どうして貧困層がいなくなるのに十分な額を費やした後でも未だに5000万人近い人が貧困層として存在するのか?単純にこのお金をカウントしていないからだ。分かってる、分かってる、とても信じられないと言いたいんだろう?でも統計局もまったく同じことを言っている。

「貧困率は貧困線と課税前の貨幣所得を比較して推計する。非現金給付は含めない」

この「課税前」はEITCも含まれていないことを意味するように思われる。税体系を通して機能するからだ。SNAPは現物給付だ。メディケイドも同様だ。住宅バウチャー(そう、HUDを通して費やされるほとんどすべてのお金は含まれない)のような多くの他のプログラムも同様だ。

貧困を消滅させるのに必要なお金を費やしながら貧困層と定義される人々の人数をまったく減少させない理由になっている。

貧困の削減をしようと考えている人々のうちで幾人かはこのことに気づいているようだ。Dylan Matthewsの主張はここにある。彼等は貧困層に現金を与えれば貧困が削減されると主張している。彼等はそのお金で何人ぐらいが貧困層でなくなるかも計算している。だが我々はその計算に慎重でなくてはならない。

彼等は統計局の定義を使っていない。彼等はNational Academy of Sciencesのものを使っている。統計局は絶対的貧困率を用いている。1960年代に必要な栄養を摂取するのに掛かった食料費の3倍として定義されている。これはインフレ率で更新する以外には他には何の変更も加えられていない。
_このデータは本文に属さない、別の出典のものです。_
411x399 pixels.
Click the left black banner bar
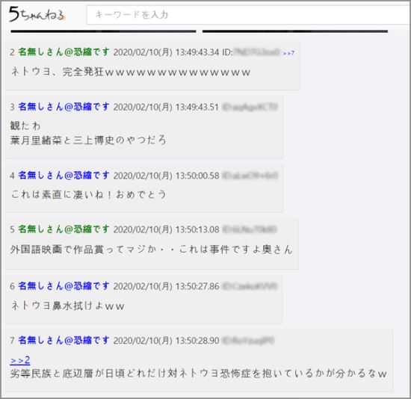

この期間に食糧の相対価格が大幅に下落したのでこれは誤解を生む指標となっている。現在の妥当な推計では食糧は家計の予算の10-15%で30-35%ではない。よってかつてよりも現在ではより多くのお金を食糧以外のものに費やすことが出来る。

NASのものは相対的貧困率だ。中央所得を求めそれに対する割合で定義する。その割合を下回った所得を貧困と定義する。これは貧困の指標というよりも所得格差の指標だ。だがEITC、SNAPなどによって貧困層でなくなる人数の計算はこのNASの定義にもとづいて行われている。統計局のものではない。

上記の数字や議論は必要以上に挑発的であったように見える。詳細に見れば上記の議論の細部に穴があるということは可能だ。だが基本的な主張に変更はない。アメリカは現在貧困を消滅させるのに十分な額を費やしている。統計局が用いている定義によれば貧困層に物やサービスを渡すかわりに現金を与えれば貧困率はゼロになるだろう。そうなっていない理由は単に貧困率の計算にその額を含めていないからだ。

これは本当に奇妙なことだ。アメリカは50兆円以上を費やしている。これは$500,000,000,000以上だ。この数え方によるとこれだけ費やしても貧困は只の1人も削減されないことになるのだ。

ここからメディケイドを取り除くことも出来る。それでも$125,000,000,000を貧困をまったく削減することなしに費やしていることになる。すでに述べたようにこれは非常に奇妙なことだ。

*これは非常にラフな計算であることに注意して欲しい。桁数の計算は合っている。これらの数字に関する不確実性を考慮すれば見掛けの正確性ということはありうるだろう。